19. Rule 144. Optionee acknowledges and understands that the Shares may be
subject to transfer and sale restrictions imposed pursuant to SEC Rule 144 of
the Rules promulgated under the Securities Act of 1933 ("Act") and the
regulations promulgated thereunder. Optionee shall comply with Rule 144 and with
all policies and procedures established by the Company with regard to Rule 144
matters. Optionee acknowledged that the Company or its attorneys or transfer
agent may require a restrictive legend on the certificate or certificates
representing the Shares pursuant to the restrictions on transfer of the Shares
imposed by Rule 144.
20. No Distribution. Notwithstanding anything in this Agreement to the contrary,
Optionee acknowledges that: (i) the Option, and the Shares upon exercise, is and
are being acquired in a private transaction which is not part of a distribution
of the Option or Shares; (ii) the Optionee intends to hold the Option and Shares
for the account of the Optionee and does not intend to sell the Option or Shares
as a part of a distribution or otherwise; and (iii) neither the Optionee nor the
Company is an underwriter with regard to the Option or the Shares for purposes
of Rule 144.
21. Securities Compliance. Optionee understands that the Option and the Shares
may be offered and sold in reliance on one or more exemptions from the
registration requirements of federal and state securities laws, which exemptions
may include, without limitation, Regulation D promulgated under the Securities
Act, and that the Company is relying upon the truth and accuracy of the
representations, warranties, agreements, acknowledgments and understandings of
Optionee set forth herein in order to determine the applicability of such
exemptions and the suitability of Optionee to acquire the Option and the Shares.

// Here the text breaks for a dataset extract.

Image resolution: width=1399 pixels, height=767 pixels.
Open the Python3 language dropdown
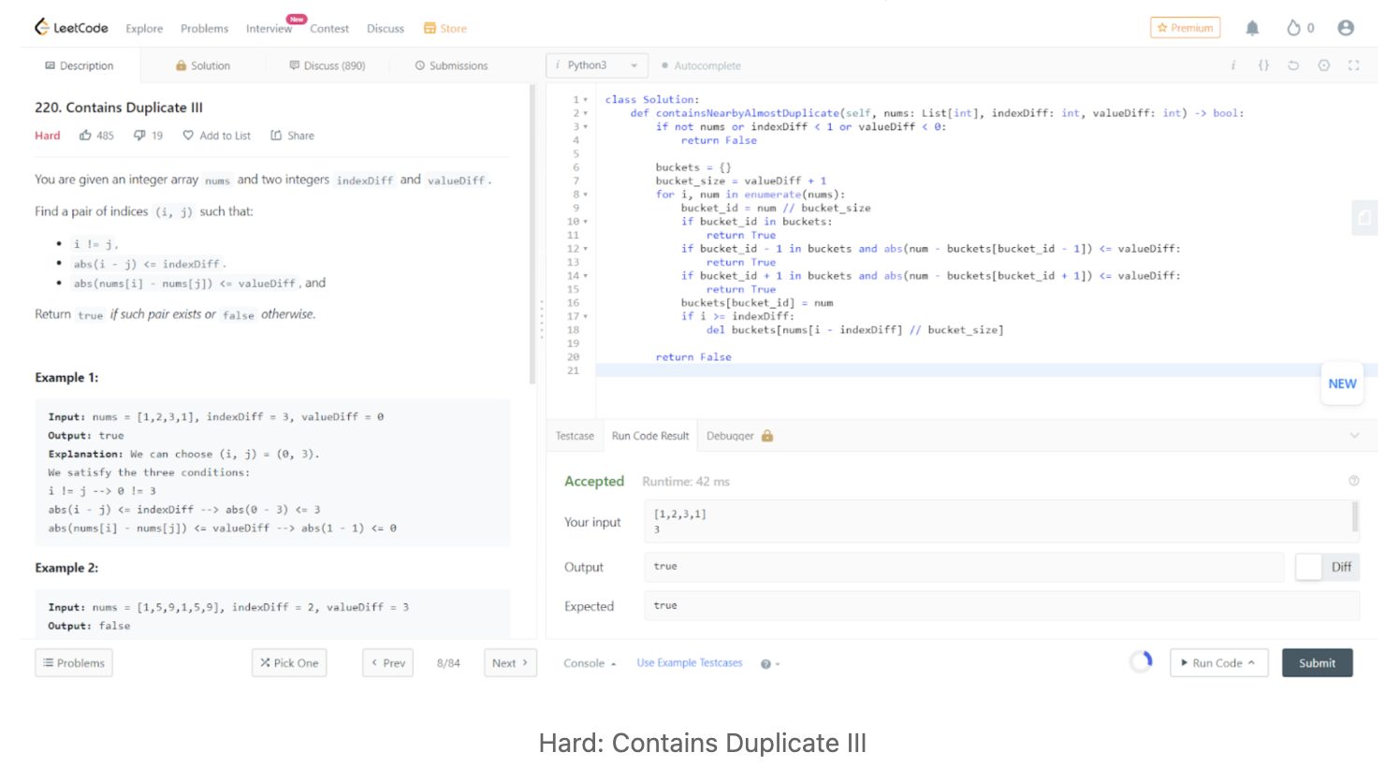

The representations, warranties and agreements contained herein are true and
correct as of the date hereof and may be relied upon by the Company and Optionee
will notify the Company immediately of any adverse change in any such
representations and warranties which may occur prior to the issuance of Shares.
The representations, warranties and agreements of Optionee contained herein
shall survive the execution and delivery of this Agreement and the exercise of
the Option and the issuance of the Shares.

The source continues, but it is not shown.